== Data under study

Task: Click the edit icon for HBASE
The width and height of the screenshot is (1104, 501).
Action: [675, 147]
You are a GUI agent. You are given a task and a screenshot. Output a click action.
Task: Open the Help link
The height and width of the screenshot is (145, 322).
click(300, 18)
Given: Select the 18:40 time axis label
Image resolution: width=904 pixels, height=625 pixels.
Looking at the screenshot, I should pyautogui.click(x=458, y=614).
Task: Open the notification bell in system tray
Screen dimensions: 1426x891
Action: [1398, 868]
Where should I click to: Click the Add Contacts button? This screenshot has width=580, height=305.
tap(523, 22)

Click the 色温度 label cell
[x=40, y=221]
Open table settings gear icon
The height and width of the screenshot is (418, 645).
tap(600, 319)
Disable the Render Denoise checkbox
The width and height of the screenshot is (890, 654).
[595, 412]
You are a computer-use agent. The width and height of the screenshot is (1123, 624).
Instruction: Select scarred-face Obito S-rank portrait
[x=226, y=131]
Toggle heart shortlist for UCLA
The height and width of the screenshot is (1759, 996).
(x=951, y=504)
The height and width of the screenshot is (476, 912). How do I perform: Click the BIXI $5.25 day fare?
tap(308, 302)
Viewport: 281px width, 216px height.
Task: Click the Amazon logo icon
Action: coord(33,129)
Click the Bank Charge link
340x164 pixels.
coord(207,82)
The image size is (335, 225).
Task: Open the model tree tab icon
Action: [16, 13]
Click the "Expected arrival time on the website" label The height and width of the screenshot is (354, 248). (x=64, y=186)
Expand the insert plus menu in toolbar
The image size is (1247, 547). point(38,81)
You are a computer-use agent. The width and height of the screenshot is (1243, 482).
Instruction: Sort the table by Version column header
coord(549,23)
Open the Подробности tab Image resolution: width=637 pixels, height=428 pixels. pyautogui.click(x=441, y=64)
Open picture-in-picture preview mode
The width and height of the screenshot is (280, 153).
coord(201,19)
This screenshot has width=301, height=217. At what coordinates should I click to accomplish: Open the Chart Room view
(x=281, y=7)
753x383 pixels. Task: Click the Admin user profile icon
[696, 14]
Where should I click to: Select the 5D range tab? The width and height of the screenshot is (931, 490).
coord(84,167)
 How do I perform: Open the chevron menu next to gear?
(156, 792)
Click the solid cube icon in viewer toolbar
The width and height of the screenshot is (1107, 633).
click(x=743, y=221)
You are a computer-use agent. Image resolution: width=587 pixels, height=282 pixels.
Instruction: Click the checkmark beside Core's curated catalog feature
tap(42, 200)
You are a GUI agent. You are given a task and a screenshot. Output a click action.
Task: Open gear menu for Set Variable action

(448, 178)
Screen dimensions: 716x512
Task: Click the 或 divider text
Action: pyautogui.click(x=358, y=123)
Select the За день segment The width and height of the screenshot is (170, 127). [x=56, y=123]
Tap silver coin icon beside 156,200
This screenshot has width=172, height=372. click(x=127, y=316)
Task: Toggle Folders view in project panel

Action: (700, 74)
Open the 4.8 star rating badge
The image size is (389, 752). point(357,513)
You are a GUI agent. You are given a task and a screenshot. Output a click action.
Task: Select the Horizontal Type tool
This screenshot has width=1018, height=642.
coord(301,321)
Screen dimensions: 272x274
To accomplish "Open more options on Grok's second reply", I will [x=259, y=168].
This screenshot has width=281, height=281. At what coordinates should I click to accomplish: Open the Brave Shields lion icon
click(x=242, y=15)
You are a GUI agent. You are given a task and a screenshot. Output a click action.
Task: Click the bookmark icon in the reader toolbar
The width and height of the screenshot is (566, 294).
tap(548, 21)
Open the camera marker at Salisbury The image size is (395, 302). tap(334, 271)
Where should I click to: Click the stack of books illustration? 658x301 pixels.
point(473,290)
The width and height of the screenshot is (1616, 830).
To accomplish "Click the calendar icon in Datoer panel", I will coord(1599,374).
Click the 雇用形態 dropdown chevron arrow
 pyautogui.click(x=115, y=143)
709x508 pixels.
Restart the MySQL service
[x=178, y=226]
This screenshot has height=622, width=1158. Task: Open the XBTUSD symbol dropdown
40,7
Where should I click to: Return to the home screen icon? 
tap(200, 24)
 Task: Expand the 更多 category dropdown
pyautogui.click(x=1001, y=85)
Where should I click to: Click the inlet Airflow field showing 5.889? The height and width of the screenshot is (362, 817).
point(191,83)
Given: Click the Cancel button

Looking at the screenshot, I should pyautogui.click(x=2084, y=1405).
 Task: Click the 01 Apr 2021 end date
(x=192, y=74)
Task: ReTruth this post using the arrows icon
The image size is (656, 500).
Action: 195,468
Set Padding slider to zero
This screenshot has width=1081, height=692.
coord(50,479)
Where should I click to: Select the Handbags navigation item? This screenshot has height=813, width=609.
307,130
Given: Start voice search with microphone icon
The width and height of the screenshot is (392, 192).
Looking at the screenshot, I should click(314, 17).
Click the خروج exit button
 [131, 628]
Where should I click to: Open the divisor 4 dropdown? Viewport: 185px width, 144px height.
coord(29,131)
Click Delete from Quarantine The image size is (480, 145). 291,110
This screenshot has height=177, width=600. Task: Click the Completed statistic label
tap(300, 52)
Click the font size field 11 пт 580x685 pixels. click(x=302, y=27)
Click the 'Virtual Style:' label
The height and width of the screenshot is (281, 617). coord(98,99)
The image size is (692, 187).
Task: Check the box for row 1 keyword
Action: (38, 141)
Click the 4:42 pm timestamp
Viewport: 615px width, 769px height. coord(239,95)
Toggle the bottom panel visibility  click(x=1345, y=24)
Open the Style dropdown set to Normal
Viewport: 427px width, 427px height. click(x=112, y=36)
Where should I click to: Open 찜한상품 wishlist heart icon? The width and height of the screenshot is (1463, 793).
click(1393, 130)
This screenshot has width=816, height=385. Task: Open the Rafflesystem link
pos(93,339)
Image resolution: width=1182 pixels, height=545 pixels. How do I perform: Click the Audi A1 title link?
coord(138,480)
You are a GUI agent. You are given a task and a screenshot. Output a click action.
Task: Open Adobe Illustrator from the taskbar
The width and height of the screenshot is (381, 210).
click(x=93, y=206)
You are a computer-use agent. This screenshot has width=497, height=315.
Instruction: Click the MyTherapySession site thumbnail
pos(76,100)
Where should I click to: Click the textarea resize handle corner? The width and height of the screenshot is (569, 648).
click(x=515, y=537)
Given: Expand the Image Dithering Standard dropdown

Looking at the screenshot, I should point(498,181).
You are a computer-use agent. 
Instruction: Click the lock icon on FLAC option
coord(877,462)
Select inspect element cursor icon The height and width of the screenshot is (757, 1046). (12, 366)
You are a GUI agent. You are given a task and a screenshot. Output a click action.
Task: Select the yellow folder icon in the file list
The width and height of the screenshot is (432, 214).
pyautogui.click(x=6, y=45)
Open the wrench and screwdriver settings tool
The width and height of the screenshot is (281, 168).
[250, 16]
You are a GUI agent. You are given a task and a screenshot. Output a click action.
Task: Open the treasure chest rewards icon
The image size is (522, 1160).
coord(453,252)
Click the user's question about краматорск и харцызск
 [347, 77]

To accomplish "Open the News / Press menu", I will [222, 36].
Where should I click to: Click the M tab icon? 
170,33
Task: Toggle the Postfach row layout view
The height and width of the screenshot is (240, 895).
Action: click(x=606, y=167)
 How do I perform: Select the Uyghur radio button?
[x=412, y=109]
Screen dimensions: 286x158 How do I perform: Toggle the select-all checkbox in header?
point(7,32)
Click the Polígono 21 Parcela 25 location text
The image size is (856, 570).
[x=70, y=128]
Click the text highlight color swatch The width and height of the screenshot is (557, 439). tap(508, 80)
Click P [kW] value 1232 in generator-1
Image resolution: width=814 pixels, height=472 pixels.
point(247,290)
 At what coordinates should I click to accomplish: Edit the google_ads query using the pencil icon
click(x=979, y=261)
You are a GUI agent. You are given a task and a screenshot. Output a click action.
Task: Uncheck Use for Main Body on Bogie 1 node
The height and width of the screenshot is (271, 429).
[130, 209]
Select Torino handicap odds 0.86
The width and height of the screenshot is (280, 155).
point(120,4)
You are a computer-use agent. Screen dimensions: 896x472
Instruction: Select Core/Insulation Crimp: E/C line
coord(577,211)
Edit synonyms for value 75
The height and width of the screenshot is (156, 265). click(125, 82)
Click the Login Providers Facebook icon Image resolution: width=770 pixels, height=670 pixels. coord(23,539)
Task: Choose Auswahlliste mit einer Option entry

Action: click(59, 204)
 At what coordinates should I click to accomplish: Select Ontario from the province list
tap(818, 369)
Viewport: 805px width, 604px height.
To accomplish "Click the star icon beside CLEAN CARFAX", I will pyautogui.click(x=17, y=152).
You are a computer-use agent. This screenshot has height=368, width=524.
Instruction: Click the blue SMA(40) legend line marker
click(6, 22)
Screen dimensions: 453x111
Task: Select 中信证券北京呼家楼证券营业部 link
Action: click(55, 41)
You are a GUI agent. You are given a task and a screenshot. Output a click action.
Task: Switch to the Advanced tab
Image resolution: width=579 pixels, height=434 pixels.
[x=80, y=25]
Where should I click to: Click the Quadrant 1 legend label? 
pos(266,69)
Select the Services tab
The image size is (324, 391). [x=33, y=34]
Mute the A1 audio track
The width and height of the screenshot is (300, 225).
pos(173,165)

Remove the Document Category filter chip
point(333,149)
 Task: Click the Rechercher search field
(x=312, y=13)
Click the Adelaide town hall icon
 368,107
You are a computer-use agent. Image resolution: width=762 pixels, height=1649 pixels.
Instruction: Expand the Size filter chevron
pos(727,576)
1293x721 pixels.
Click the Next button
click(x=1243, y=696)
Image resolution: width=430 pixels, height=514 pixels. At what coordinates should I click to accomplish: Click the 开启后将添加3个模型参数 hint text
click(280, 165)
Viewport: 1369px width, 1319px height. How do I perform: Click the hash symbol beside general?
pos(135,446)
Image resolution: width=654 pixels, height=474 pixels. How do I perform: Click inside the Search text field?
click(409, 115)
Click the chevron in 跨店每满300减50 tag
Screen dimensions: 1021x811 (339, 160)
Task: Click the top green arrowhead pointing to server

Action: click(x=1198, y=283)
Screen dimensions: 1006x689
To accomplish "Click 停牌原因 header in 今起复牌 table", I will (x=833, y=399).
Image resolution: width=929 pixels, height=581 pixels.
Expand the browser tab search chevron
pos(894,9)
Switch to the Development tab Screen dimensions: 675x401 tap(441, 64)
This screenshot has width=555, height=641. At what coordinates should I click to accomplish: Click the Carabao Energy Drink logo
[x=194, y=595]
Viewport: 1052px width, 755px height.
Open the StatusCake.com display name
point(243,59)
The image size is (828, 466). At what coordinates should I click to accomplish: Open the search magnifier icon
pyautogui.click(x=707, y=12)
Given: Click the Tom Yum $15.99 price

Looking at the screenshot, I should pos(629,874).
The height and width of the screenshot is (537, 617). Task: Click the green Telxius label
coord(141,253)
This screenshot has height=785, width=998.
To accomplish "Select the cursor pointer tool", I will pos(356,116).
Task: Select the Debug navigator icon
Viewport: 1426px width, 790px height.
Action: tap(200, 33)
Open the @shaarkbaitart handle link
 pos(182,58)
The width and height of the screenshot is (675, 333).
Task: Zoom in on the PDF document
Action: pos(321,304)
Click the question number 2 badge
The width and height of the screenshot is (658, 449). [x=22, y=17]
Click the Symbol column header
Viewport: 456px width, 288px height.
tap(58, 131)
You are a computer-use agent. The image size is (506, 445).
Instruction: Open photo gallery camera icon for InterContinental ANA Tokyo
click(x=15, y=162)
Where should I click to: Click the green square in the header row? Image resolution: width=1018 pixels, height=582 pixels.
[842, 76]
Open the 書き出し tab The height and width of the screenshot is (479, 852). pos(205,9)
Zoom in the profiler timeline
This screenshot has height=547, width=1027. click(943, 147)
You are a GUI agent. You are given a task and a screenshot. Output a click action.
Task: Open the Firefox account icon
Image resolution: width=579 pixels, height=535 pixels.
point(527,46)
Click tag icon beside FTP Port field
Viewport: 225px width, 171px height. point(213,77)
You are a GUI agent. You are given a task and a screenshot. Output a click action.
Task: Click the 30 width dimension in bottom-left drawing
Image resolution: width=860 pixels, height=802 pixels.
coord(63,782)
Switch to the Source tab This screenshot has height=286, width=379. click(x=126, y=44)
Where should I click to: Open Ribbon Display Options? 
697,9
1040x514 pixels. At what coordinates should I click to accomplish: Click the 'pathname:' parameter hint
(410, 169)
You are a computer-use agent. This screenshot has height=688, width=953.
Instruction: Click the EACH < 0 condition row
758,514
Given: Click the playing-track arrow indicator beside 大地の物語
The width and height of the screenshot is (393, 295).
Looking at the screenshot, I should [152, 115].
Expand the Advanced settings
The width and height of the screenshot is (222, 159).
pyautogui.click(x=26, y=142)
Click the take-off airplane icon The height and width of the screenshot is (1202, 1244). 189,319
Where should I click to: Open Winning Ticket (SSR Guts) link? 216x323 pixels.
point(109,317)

====

Every line that holds the string "Switch" must be copied from the records above.

Task result:
Task: Switch to the Advanced tab
Switch to the Development tab Screen dimensions: 675x401 tap(441, 64)
Switch to the Source tab This screenshot has height=286, width=379. click(x=126, y=44)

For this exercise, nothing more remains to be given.